| Por Pablo Quevedo Lázaro| |Foto: Gabriel Gómez |

Solo unos incautos pueden sentenciar que, para ser perfecta, una persona debe morir en el ruedo.

La temeraria afirmación hace alusión a unas palabras cruzadas entre el dramaturgo Ramón del Valle-Inclán y el torero Juan Belmonte. Según ha pasado a la historia, el escritor gallego debió de decir al sevillano algo así: A ti solo te falta morir en el ruedo”, a lo que el Pasmo de Triana respondió: “Se hará lo que se pueda, don Ramón”.

A Alejandro Valverde solo le falta morir sobre la bicicleta. Es una broma, toco madera y que Dios le espere en la gloria muchos años.

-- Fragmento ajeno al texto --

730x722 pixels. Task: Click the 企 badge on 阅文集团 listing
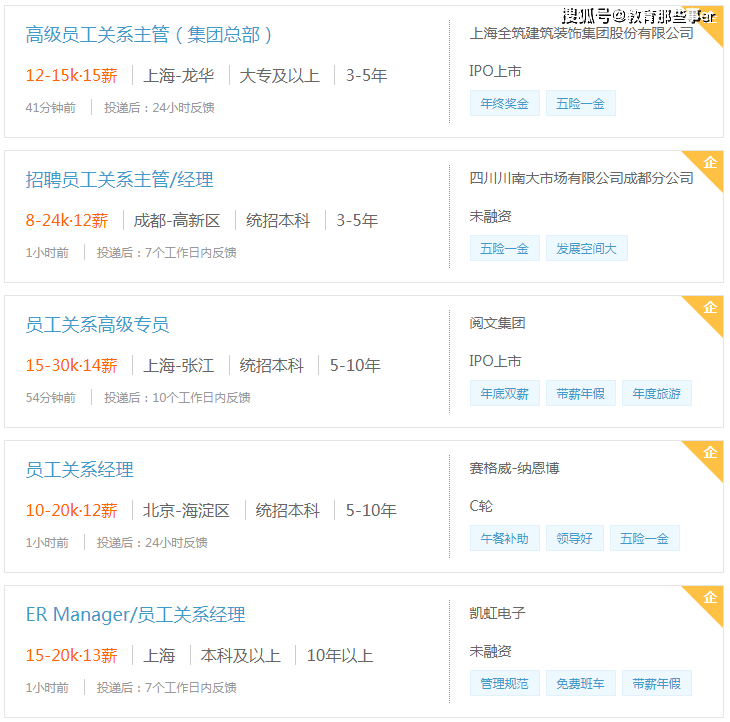pyautogui.click(x=709, y=308)
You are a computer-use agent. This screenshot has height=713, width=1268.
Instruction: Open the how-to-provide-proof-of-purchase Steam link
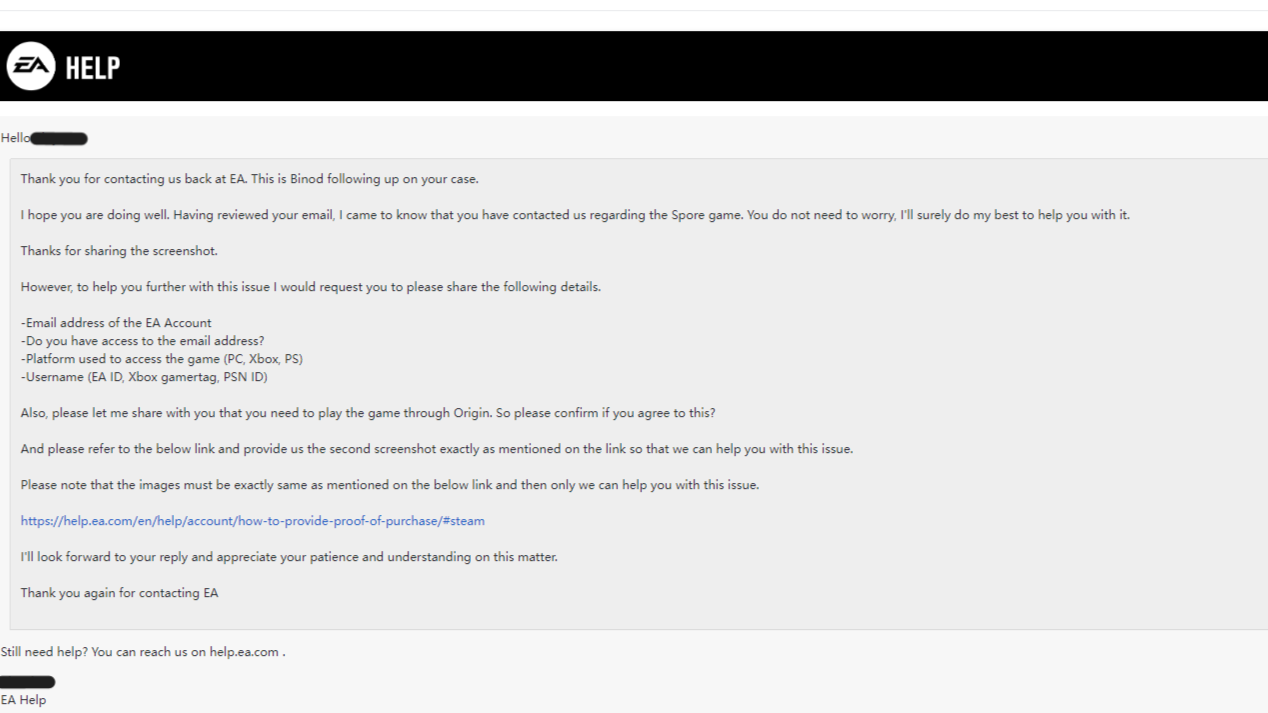click(252, 521)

En la época del toreo que yo he vivido, son tres los maestros que me han levantado de mi asiento en la andanada del 5. Me pongo en pie y me santiguo para recitarlos: Antonio Chenel Antoñete, Curro Romero y Rafael de Paula.

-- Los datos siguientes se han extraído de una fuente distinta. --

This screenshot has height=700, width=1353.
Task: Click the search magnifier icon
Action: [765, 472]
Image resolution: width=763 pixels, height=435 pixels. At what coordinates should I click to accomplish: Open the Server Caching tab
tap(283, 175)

En esta misma andanada del 5, junto a la Tumbacristos, he tenido la fortuna de compartir el sueño y la magia del toreo con otros dos maestros de la vida, Alfonso Rey y Pablo Bermúdez.

También fortuna, tal vez centímetros de fortuna, es la que tuvo el ciclista Alejandro Valverde en el accidente sufrido en esta Vuelta Ciclista a España, en uno de los momentos ya épicos del deporte español.

Supongo que a muchos españoles, como a mí, se nos erizó la piel cuando vimos arrancarse al gladiador murciano, como un toro bravo recién salido a la plaza, si se me permite la expresión, en el ascenso de un puerto en una de esas etapas duras de la ronda española.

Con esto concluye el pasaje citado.